DETAILED DESCRIPTION OF THE INVENTION To achieve the above objects according to one aspect of the invention, there is provided a structure of a circuit board, comprising: a device; a circuit board having a first surface, on which lead wire patterns are mounted to supply electric current to the device; a first metal heat sink layer formed over the entire first surface of the circuit board between the device, the lead wire patterns and the circuit board to discharge heat generated from the device to the air upon receipt of the same; and an insulation layer formed over the first metal heat sink layer between the first metal heat sink layer and the lead wire patterns to electrically insulate the first metal heat sink layer and the lead wire patterns. According to another aspect of the invention, there is also provided a structure of a circuit board, comprising: a device; a circuit board having a first surface, on which lead wire patterns are mounted to supply electric current to the device; a first metal heat sink layer formed over the entire first surface of the circuit board among the device, the lead wire patterns and the circuit board to discharge heat generated from the device to the air upon receipt of the same. According to another aspect of the invention, there is also provided a structure of a circuit board, comprising: a device; lead wire patterns formed on a first surface of the circuit board; a first heat sink layer formed over entire surface of a first surface of the circuit board between
the lead wire patterns and the circuit board to discharge heat generated from the device to the air upon receipt of the same. According to another aspect of the invention, there is also provided a structure of a circuit board, comprising: a device; a first metal heat sink layer formed over an entire first surface of the circuit board between the device, the lead wire patterns and the circuit board to discharge heat generated from the device to the air upon receipt of the same; and an insulation layer formed over the first metal heat sink layer between the first metal heat sink layer and the lead wire patterns to electrically insulate the first metal heat sink layer and the lead wire patterns, the insulation layer comprising at least one of BN, TiN, AIN, CNT or diamond powder. The invention relates to a heat discharging structure included in a circuit board per se to drastically increase the heat discharging area in comparison with the conventional structure. The invention has an advantageous effect of more efficiently discharging the heat. The efficient discharge of the heat serves to notably improve integrity of the electronic devices on the circuit board and operational electric current as well as to drastically stabilize the devices in comparison with the conventional art. If the invention is especially applied to an LED, and if a reflective layer is constructed on the circuit board in addition to the heat sink layer, more enhanced productivity and operational efficiency can be anticipated in comparison with the case of forming a reflective layer on each device. The invention also presents a heat discharging structure of a metal
circuit board. The metal circuit board and the insulation layer formed on an upper portion thereof result in a prompter discharge of heat downward owing to the high thermal conductivity of the metal circuit board.

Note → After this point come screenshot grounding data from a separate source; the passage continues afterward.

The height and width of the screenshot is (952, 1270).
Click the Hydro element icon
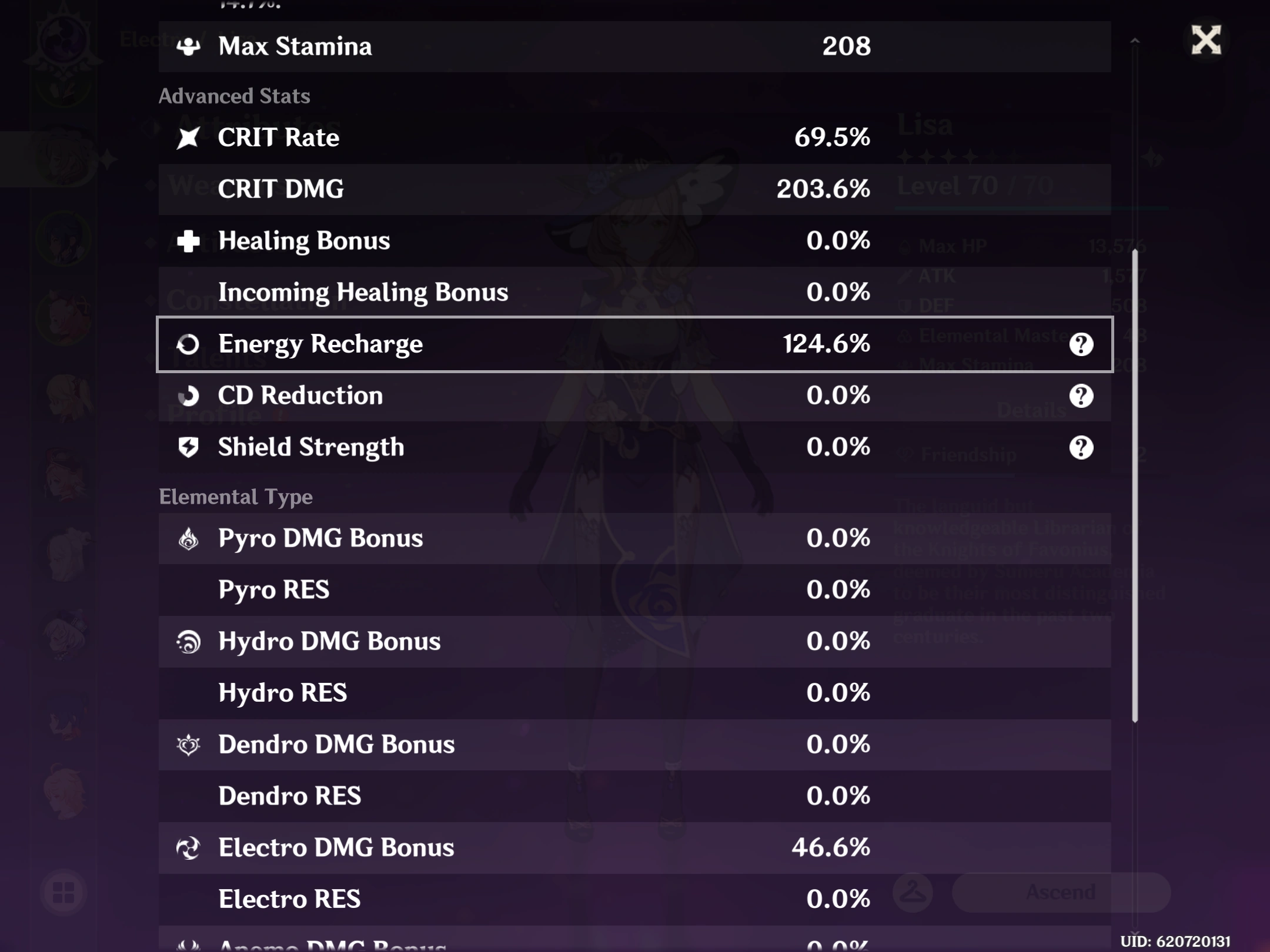188,642
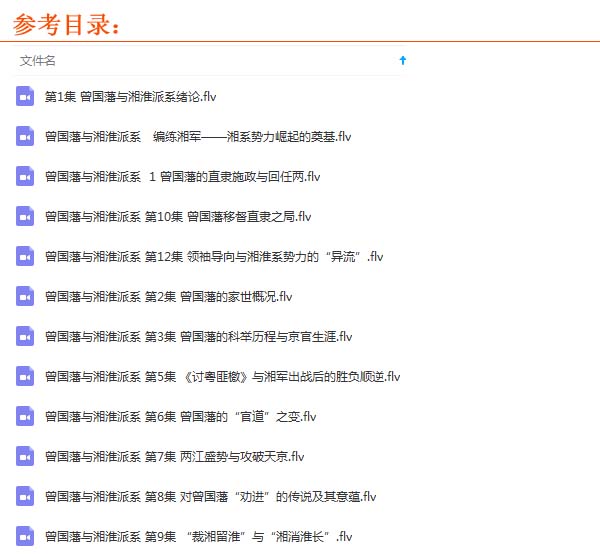Viewport: 600px width, 554px height.
Task: Select file 曾国藩的直隶施政与回任两.flv
Action: 182,177
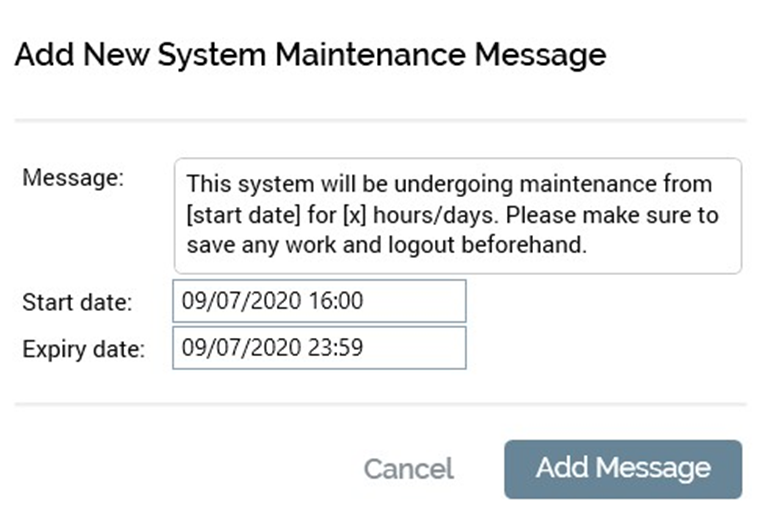This screenshot has height=510, width=758.
Task: Click the "Expiry date:" label
Action: 84,350
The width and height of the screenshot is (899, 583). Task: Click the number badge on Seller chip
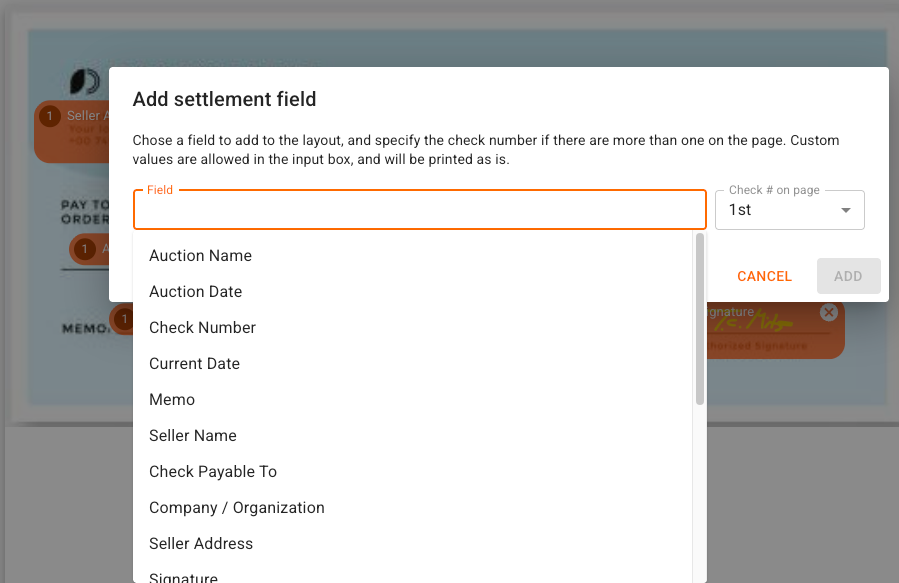click(x=50, y=117)
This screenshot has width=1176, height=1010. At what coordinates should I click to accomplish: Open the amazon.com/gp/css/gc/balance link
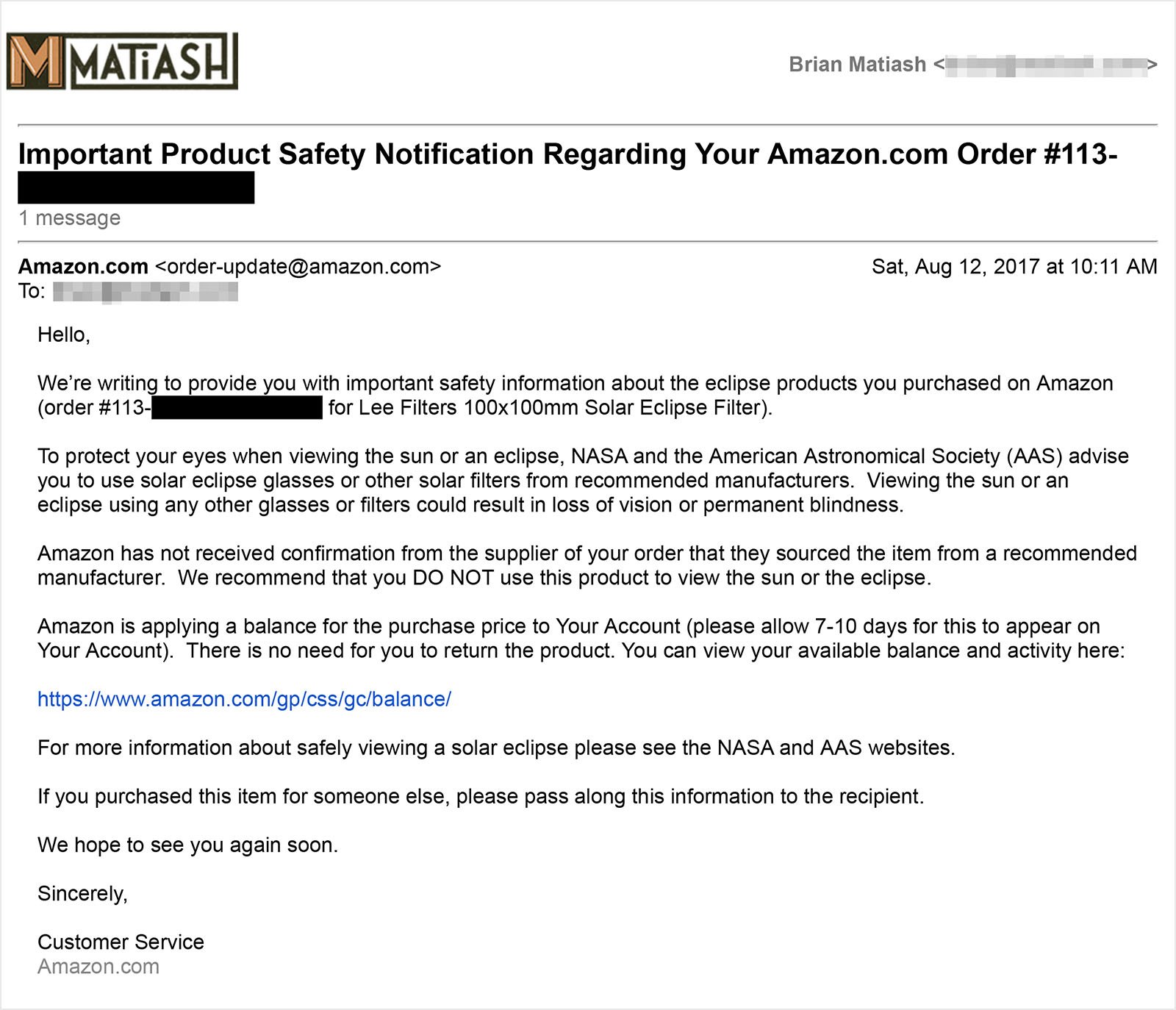[244, 699]
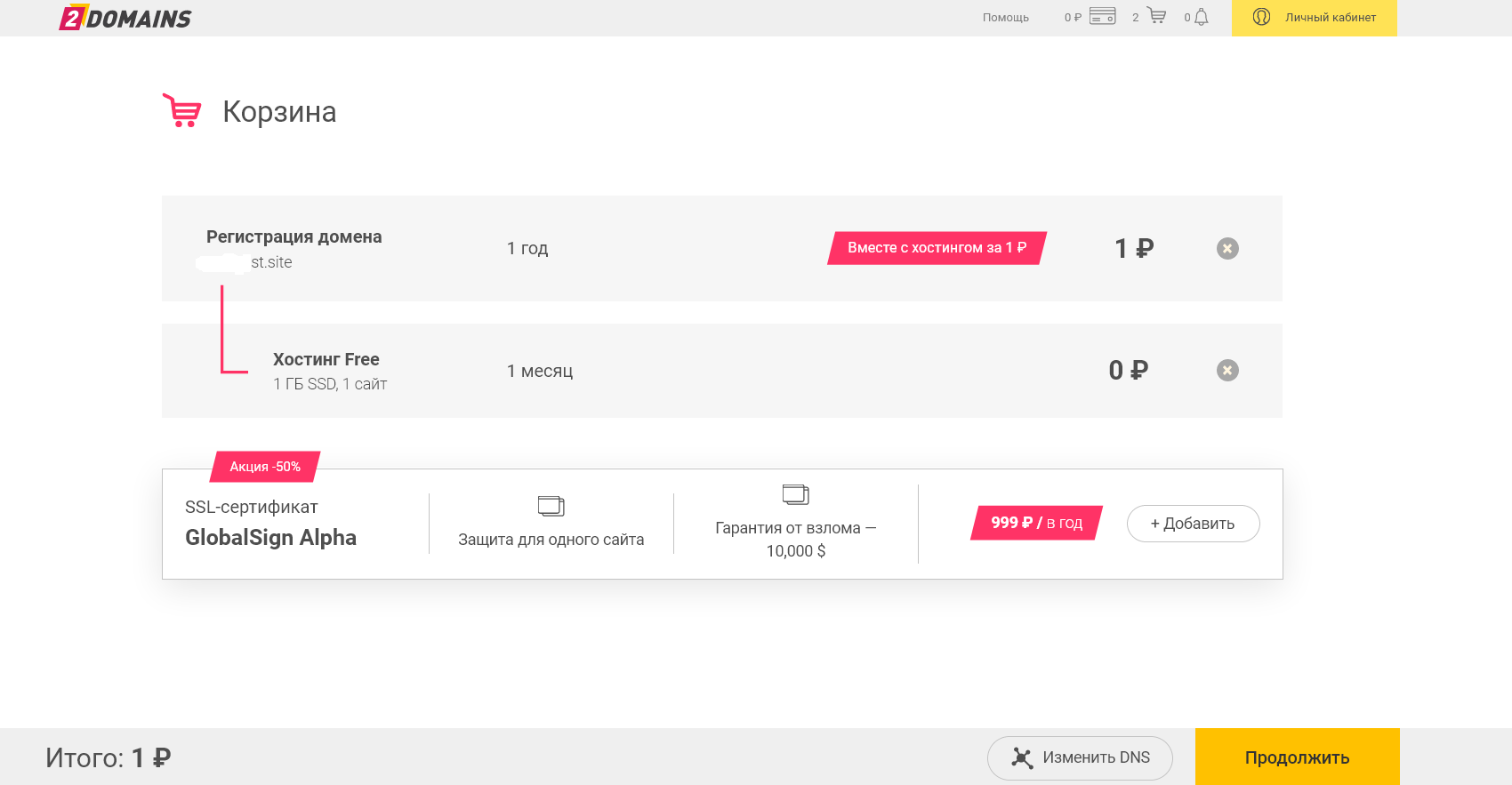Click the 'Вместе с хостингом за 1 ₽' badge
The image size is (1512, 785).
tap(937, 248)
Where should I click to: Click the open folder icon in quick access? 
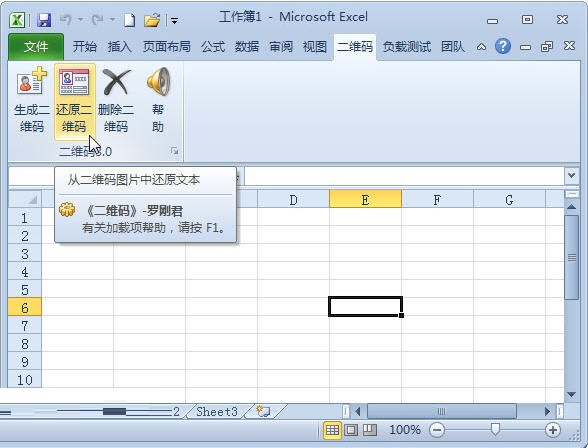click(152, 20)
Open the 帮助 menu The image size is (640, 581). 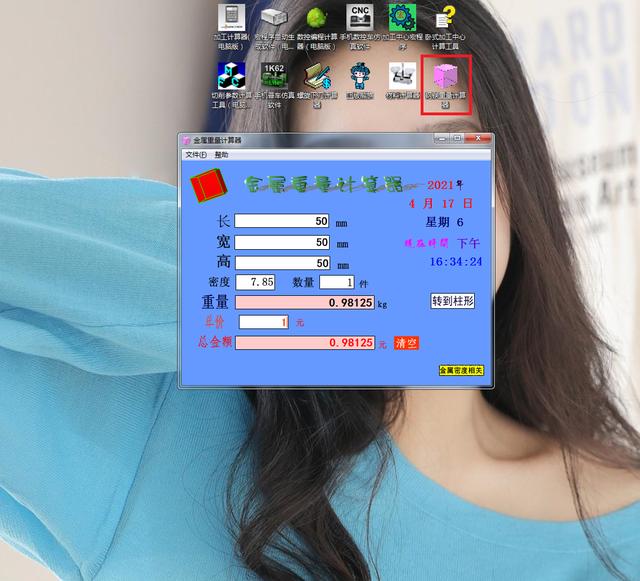221,155
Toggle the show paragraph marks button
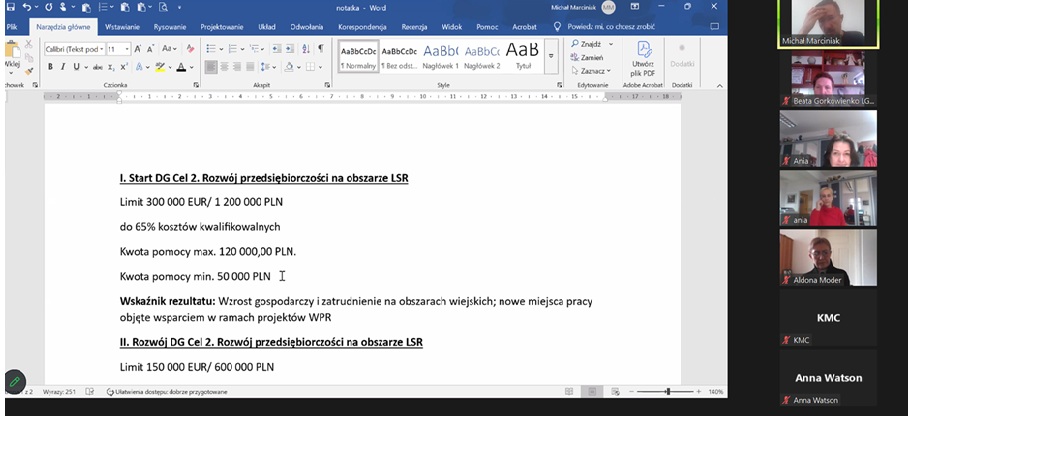 pyautogui.click(x=320, y=48)
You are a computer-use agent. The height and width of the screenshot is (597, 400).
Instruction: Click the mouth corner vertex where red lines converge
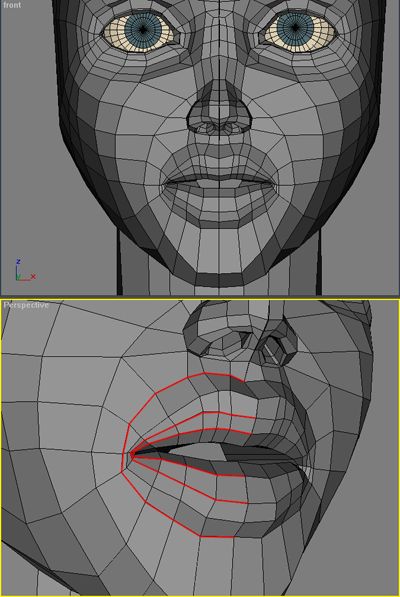[x=132, y=454]
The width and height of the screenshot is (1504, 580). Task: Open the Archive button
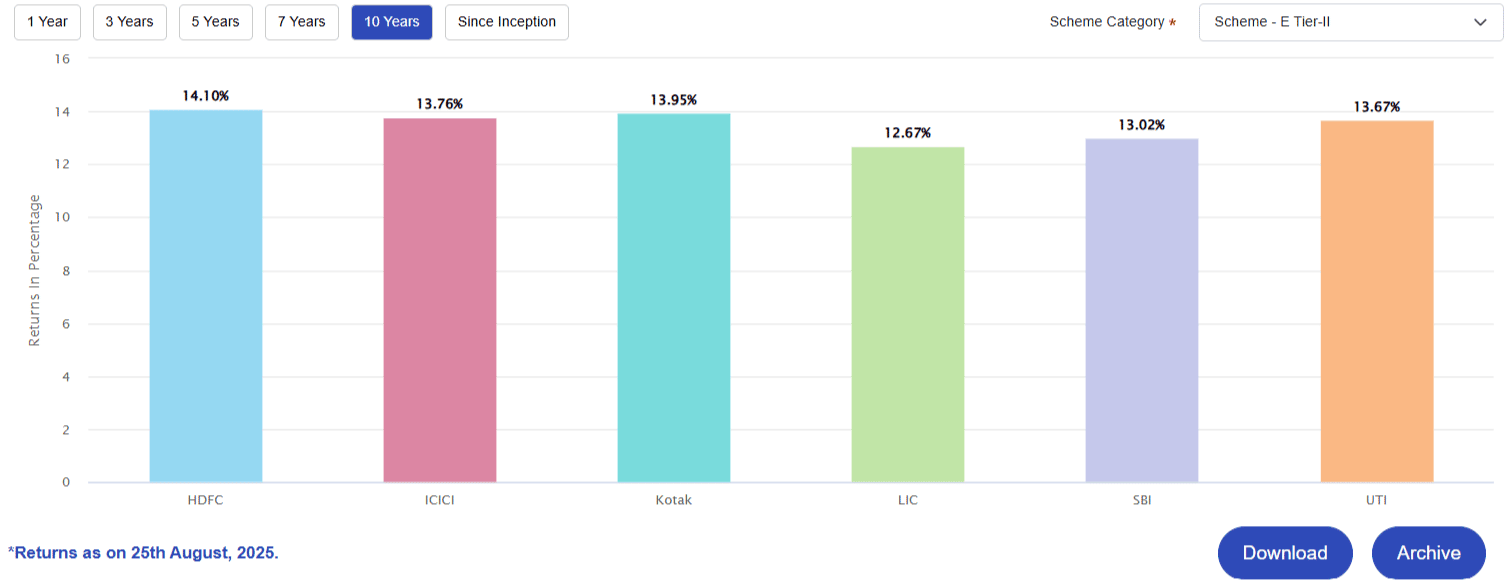click(1428, 553)
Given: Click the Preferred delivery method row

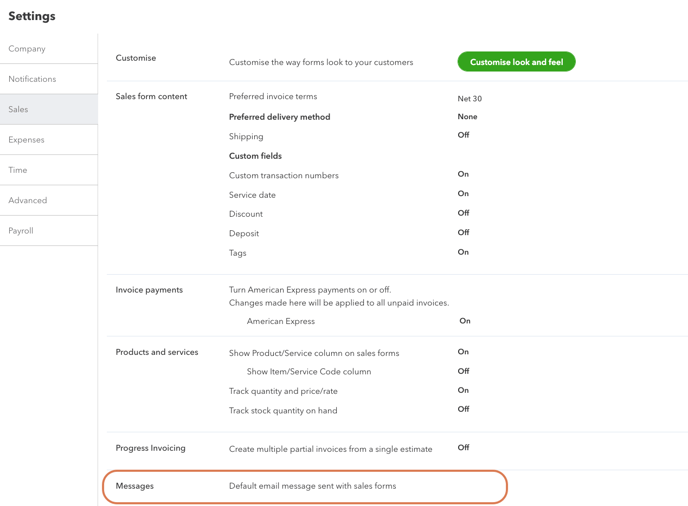Looking at the screenshot, I should pos(353,117).
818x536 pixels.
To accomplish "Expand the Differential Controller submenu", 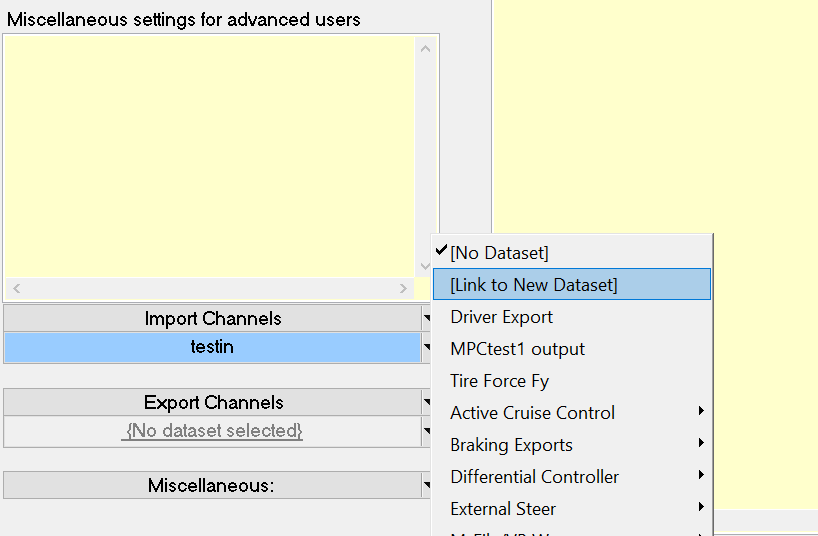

Brief Description of the Drawings The above objects, features and advantages of the invention will become more apparent from the following detailed description when taken in conjunction with the accompanying drawings, in which: FIG. 1 is a cross-sectional view of a structure of the conventional circuit board; FIG. 2 is a cross-sectional view of a structure of a circuit board according to the invention; FIG. 3 is a cross-sectional view of a structure of a circuit board having via-holes according to the invention; FIG. 4 is a cross-sectional view of a structure of a circuit board having via-holes and prominence and depression according to the invention; FIG. 5 is a cross-sectional view of a structure of a circuit board having a reflective layer according to the invention; FIG. 6 is a cross-sectional view of a structure of a circuit board having a reflective layer and via-holes according to the invention; FIG. 7 is a cross-sectional view of a structure of a circuit board having a reflective layer, via-holes and prominence and depression according to the invention;
FIG. 8 is a cross-sectional view of a structure of a circuit board having an insulation layer/heat sink layer according to the invention; FIG. 9 is a cross-sectional view of a structure of a circuit board having an insulation layer/heat sink layer and a reflective layer according to the invention; FIG. 10 is a cross-sectional view of a structure of a circuit board additionally having via-holes to FIG. 8; FIG. 11 is cross-sectional view of a structure of a circuit board additionally having prominence and depression to FIG. 10; FIGS. 12 to 14 are schematic diagrams exemplifying applications of the circuit board according to the invention to a variety of optical devices; FIG. 15 is a schematic diagram exemplifying applications of the circuit board according to the invention to a variety of electric devices; FIG. 16 is a cross-sectional view of a structure of a dual-face circuit board; FIG. 17 is a cross-sectional view of a structure of a metal circuit board according to the invention; FIG. 18 is a schematic diagram illustrating heat discharging characteristics of an epoxy insulation layer; FIG. 19 is a cross-sectional view of a structure of a circuit board with dual insulation layers according to the invention; FIG. 20 is a cross-sectional view of a structure of a circuit board additionally having a heat sink layer at the bottom to FIG. 17; FIG. 21 is a cross-sectional view of a structure of a circuit board
having an insulation layer surrounding the metal circuit board according to the invention; FIG. 22 is a cross-sectional view of a structure of a circuit board additionally having prominence and depression at the bottom to FIG. 17; FIG. 23 is a cross-sectional view of a structure of a circuit board having prominence and depression on the insulation layer at the bottom to increase a contact area between the circuit board and the insulation layer according to the invention; FIG. 24 is a cross-sectional view of a structure of a circuit board having dual heat sink layers at the bottom thereof; and FIG. 25 is a cross-sectional view of a structure of a circuit board having prominence and depression and dual heat sink layers at the bottom thereof.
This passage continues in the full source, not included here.